WHAT IS BEING ASKED. Copy the lines below as they are; omit the images they contain.

SUPPLIED RECORDS.
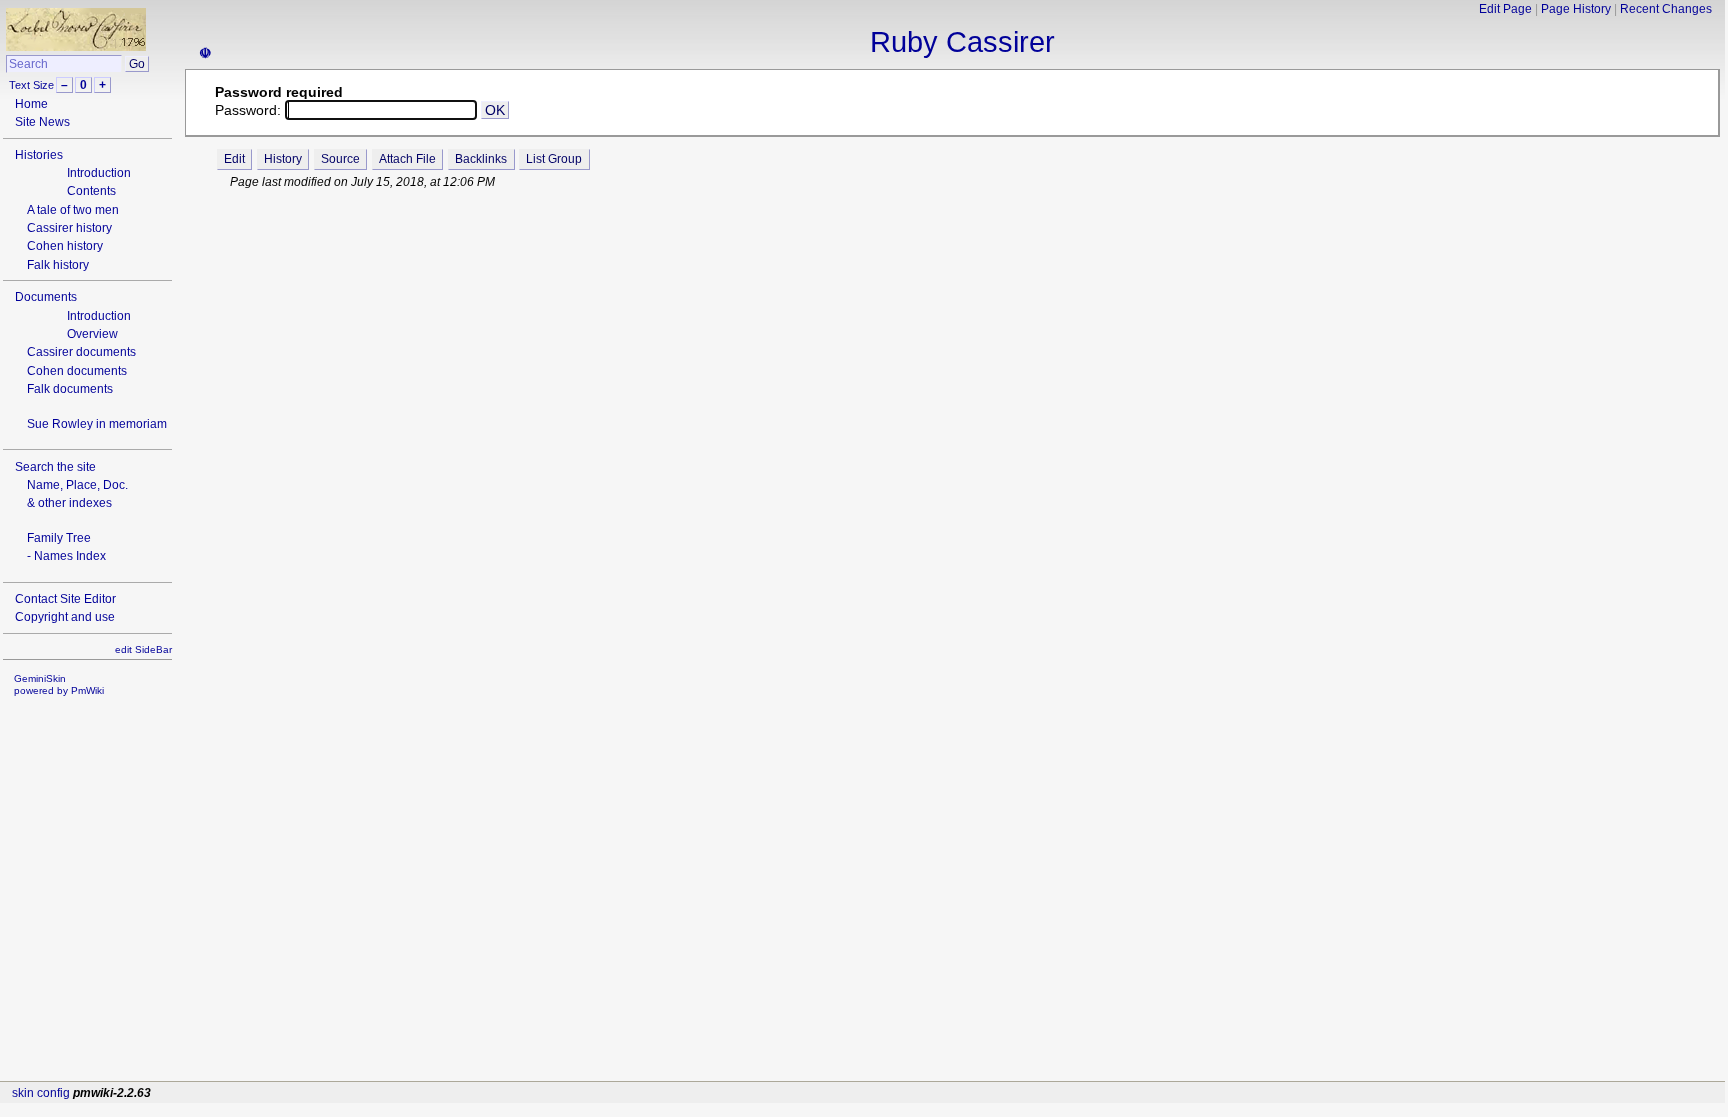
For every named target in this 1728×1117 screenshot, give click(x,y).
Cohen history (65, 246)
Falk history (58, 265)
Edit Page (1505, 9)
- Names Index (66, 556)
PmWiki (87, 690)
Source (340, 159)
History (283, 159)
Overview (92, 334)
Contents (91, 191)
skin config (41, 1093)
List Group (554, 159)
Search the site (55, 467)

OUTPUT FOR THIS TASK.
For every named target in this 1728×1117 screenshot, give click(x,y).
Cohen history (65, 246)
Falk history (58, 265)
Edit Page (1505, 9)
- Names Index (66, 556)
PmWiki (87, 690)
Source (340, 159)
History (283, 159)
Overview (92, 334)
Contents (91, 191)
skin config (41, 1093)
List Group (554, 159)
Search the site (55, 467)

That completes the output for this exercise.